The entrepreneur of today is likely sitting in a sixth form common room, shifting between 3 apps at once, aspiring to start a full fledged business on Instagram.
Though there are jokes about Gen Z having the attention span of a goldfish, recent research presents an entirely different picture. Yes, young people love short form content and spend hours a day on their phones, but that doesn’t mean that it’s all wasted.
A piece by McKinsey & Company stated that although Gen Z is often labelled as having an eight second attention span, the truth is rather that they’ve become selective with what they’ll give their attention to. When something actually interests our youth, they’ll do an old-fashioned internet dive: long form videos, documentaries, podcasts and even books. To our surprise, #BookTok alone has pushed millions of teens back into reading, with young adult fiction sales breaking records with the BookTok hashtag having garnered more than 350 billion views on Tiktok
A Google report also found that Gen Z’s interest in long, analytical content is stronger than ever, take for example the long live-streaming videos any young gamer would spend hours watching. That means the short videos our youth are spending hours mindlessly watching on Instagram, YouTube and TikTok aren’t replacing their attention spans… they are helping them filter through the noise and figure out what’s worth investing their time in.
Could we perhaps then agree that that filtering skill that is fast, sharp, instinctive, could be one of the important entrepreneurial traits a young person nowadays can have?
However, if young people are filtering information faster than ever then we need to rethink how we present entrepreneurship to them. Our job today isn’t to convince our youth to be entrepreneurs, it’s to translate the concept into their language as a set of skills they already use without realising.
And that’s where our responsibility comes in.
Entrepreneurship is becoming a survival skill not because everyone should run a business, but because the world is moving in a direction where adaptability is becoming a non negotiable trait to have.
Recent Deloitte insights add to this reasoning and make things clearer. Young people today aren’t looking for jobs, they’re looking for jobs with meaning.
A majority of Gen Z has highlighted in the report that purpose is central to their satisfaction, and they’re actively seeking work that reflects who they are and what they care about.
Through this approach, Gen Z is constantly reminding us that they want to be part of shaping the world, not just reacting to it.

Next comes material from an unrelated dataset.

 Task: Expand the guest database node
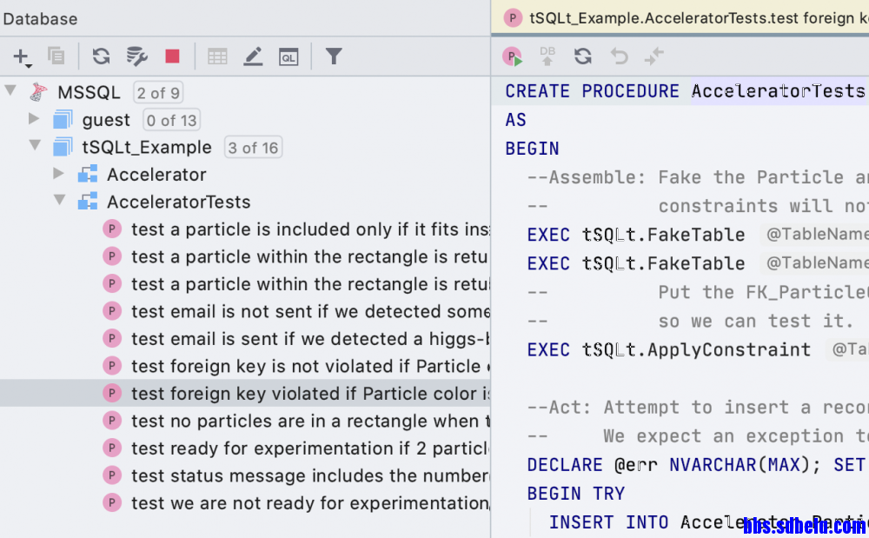[34, 118]
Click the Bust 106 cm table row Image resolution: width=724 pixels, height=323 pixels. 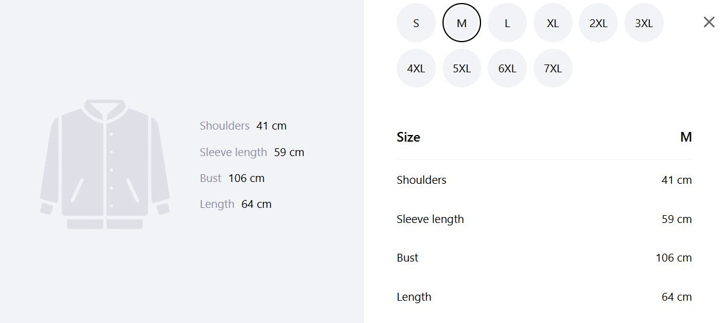click(x=544, y=257)
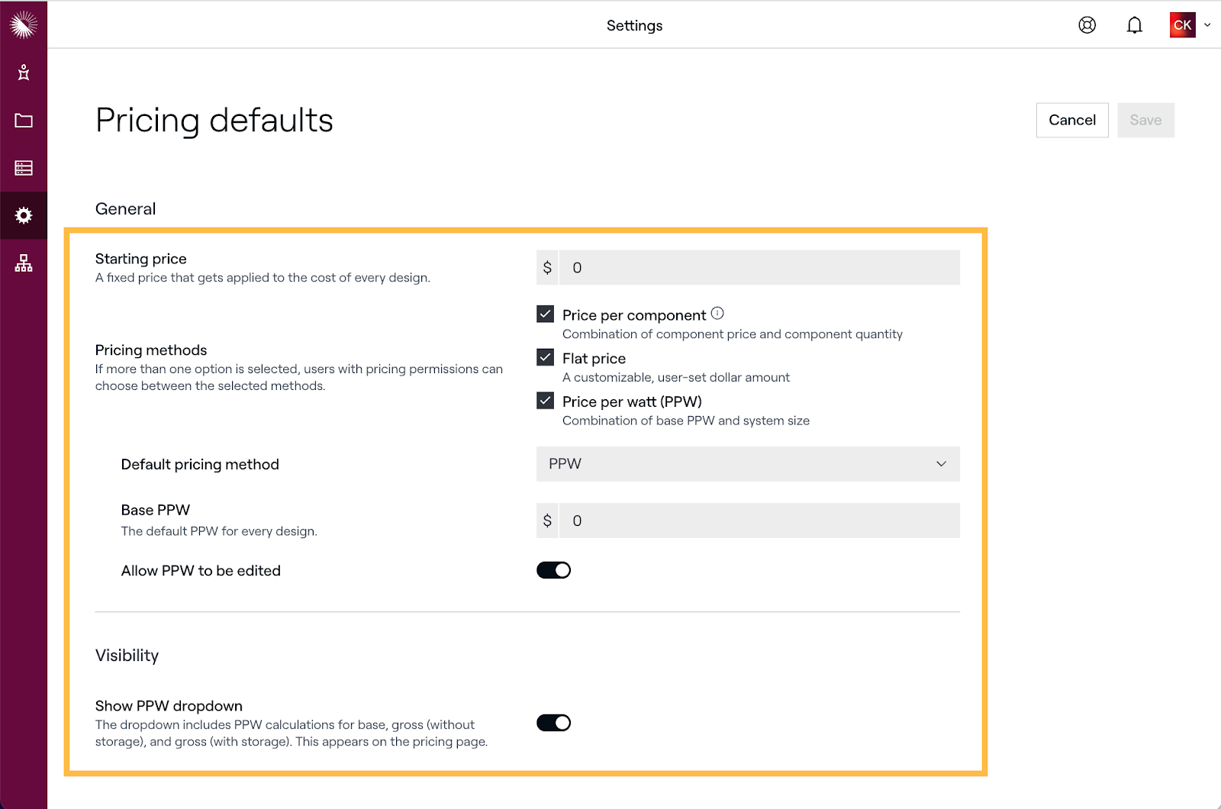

And perhaps this should be our cue.
If young people are hungry for purpose driven work, then entrepreneurship has to be made even more accessible to them. We were all 16 once, dreaming of changing the world without the skills to know where to start. Well today’s research is telling us exactly what this generation needs: agency, adaptability, and the know how to turn what they care about into something real.
Young people have realised that they are growing up in a world where stability isn’t guaranteed. Jobs that existed five years ago are disappearing. AI is rewriting job descriptions faster than universities can update their syllabus. And we are witnessing first hand whole industries shifting because of one innovative or a new global crisis.
In that kind of world, the real advantage might not be a straight career ladder after all, but the ability to build something from nothing. To problem solve instead of panic and to recognise when something isn’t working and start over without seeing it as failure.
These are the entrepreneurial skills JA Malta aims to teach youth even if they never register a company. They’re the skills that will allow them to navigate uncertainty and create their own opportunities instead of waiting for anyone to hand them one.